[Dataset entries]
>>>

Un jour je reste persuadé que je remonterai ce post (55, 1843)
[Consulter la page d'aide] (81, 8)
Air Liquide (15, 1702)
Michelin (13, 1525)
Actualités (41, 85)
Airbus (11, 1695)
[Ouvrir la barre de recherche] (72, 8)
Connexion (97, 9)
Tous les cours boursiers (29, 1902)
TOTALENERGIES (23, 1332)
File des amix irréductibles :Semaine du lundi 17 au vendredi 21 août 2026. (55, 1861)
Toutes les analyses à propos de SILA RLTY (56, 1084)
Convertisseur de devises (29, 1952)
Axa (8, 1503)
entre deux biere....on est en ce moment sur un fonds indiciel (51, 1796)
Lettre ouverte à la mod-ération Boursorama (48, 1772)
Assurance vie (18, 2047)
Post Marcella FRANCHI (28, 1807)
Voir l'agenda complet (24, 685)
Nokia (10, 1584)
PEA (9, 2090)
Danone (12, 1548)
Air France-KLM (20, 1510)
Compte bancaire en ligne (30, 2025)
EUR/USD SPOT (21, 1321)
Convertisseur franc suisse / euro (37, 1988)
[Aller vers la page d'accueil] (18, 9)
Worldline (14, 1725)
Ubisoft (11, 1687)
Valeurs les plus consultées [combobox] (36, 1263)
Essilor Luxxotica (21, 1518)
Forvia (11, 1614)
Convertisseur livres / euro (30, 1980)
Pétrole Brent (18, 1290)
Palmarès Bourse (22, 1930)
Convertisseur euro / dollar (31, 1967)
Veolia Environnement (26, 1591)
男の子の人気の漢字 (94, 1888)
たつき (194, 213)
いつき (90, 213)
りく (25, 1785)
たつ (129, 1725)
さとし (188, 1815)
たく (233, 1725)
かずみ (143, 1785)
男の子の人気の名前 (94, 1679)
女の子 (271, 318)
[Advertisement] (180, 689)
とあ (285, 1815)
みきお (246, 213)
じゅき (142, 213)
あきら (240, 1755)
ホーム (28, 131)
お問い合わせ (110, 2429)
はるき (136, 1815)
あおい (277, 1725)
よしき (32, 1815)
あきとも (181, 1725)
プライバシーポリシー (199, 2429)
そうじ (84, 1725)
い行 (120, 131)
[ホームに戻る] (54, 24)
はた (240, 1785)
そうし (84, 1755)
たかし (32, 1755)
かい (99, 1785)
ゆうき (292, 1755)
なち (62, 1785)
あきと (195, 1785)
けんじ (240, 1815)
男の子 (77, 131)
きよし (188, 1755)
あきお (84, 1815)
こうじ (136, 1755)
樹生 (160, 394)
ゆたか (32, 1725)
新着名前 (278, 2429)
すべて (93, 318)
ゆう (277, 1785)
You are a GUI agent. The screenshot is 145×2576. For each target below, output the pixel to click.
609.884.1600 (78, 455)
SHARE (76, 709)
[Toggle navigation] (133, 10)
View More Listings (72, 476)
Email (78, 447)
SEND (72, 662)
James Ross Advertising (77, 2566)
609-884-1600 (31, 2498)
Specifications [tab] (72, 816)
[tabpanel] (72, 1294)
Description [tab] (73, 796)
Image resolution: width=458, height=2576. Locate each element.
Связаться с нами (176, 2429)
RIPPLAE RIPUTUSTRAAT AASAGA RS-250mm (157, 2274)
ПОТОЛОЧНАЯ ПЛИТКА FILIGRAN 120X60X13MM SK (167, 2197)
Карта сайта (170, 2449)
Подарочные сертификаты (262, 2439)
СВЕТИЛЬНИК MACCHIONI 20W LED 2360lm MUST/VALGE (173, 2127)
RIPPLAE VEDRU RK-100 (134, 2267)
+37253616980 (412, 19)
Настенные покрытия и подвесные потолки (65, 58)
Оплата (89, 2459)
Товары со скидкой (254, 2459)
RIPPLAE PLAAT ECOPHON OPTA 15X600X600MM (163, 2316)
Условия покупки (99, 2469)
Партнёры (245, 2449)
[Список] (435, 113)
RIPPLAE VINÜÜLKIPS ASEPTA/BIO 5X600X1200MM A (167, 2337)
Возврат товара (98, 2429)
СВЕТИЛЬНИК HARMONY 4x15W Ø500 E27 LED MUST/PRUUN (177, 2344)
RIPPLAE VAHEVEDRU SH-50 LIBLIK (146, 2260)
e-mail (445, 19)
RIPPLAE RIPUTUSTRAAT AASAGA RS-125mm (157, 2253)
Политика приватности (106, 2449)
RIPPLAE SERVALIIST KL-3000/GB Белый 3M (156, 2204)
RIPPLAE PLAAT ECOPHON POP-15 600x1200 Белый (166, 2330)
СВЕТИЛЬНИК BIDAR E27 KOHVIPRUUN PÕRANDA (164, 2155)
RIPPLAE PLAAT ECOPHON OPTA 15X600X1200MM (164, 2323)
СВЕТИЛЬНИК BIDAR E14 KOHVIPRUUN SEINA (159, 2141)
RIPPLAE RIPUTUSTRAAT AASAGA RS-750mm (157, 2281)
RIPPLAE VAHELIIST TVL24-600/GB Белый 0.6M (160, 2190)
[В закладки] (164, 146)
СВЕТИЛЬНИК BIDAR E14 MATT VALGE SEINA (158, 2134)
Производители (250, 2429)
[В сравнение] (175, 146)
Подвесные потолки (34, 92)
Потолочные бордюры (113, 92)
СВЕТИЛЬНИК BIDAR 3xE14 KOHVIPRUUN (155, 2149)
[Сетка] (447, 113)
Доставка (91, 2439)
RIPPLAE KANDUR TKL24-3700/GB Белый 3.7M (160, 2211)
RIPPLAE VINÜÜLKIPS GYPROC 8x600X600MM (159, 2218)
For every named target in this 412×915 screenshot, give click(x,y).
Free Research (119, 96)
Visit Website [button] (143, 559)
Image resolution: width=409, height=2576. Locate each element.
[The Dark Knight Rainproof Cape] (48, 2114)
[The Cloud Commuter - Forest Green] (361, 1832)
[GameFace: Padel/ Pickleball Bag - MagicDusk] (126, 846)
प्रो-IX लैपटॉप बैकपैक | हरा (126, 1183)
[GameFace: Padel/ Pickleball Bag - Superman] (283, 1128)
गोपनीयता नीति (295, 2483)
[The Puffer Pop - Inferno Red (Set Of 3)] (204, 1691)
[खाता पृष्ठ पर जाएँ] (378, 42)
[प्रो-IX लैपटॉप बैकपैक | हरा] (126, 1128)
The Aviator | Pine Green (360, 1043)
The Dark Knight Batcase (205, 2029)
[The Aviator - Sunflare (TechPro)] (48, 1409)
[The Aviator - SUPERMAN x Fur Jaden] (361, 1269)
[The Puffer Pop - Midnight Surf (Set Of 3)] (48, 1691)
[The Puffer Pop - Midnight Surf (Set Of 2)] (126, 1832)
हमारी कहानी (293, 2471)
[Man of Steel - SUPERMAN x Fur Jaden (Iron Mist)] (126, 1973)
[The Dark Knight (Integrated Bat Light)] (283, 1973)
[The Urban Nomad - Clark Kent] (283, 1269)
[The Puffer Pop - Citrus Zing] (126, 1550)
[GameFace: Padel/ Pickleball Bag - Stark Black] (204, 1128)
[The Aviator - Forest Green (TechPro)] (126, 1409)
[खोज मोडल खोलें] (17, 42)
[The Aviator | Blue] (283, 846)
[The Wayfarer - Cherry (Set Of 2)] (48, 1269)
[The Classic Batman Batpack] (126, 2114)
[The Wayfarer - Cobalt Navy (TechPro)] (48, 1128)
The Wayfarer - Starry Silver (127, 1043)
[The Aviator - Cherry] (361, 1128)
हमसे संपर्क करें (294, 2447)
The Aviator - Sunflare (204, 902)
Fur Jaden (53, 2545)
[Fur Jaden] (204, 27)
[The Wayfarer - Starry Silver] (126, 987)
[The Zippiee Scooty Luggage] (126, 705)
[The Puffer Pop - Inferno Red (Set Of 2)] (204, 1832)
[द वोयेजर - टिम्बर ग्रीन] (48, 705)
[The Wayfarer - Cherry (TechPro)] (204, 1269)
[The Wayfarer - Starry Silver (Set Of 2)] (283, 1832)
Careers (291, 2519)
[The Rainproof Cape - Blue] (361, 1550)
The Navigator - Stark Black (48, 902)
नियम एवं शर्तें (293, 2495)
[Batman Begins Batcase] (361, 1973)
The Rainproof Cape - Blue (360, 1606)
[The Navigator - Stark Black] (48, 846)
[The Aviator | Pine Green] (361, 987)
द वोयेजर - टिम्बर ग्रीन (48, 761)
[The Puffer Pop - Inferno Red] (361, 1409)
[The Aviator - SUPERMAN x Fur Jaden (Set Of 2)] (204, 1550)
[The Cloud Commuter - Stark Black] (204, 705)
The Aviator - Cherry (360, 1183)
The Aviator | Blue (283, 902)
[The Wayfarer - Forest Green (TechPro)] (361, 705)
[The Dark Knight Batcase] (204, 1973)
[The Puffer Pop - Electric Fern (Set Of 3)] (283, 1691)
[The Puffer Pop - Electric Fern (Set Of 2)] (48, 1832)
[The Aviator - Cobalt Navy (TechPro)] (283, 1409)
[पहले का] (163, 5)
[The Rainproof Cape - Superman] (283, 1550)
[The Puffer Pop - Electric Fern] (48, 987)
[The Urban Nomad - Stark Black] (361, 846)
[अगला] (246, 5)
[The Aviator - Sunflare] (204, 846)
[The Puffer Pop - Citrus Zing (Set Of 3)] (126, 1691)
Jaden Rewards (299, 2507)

<<<

What the task requires: Copy, from the lines above, each one that holds "ECOPHON".

Finished task:
RIPPLAE PLAAT ECOPHON OPTA 15X600X600MM (163, 2316)
RIPPLAE PLAAT ECOPHON POP-15 600x1200 Белый (166, 2330)
RIPPLAE PLAAT ECOPHON OPTA 15X600X1200MM (164, 2323)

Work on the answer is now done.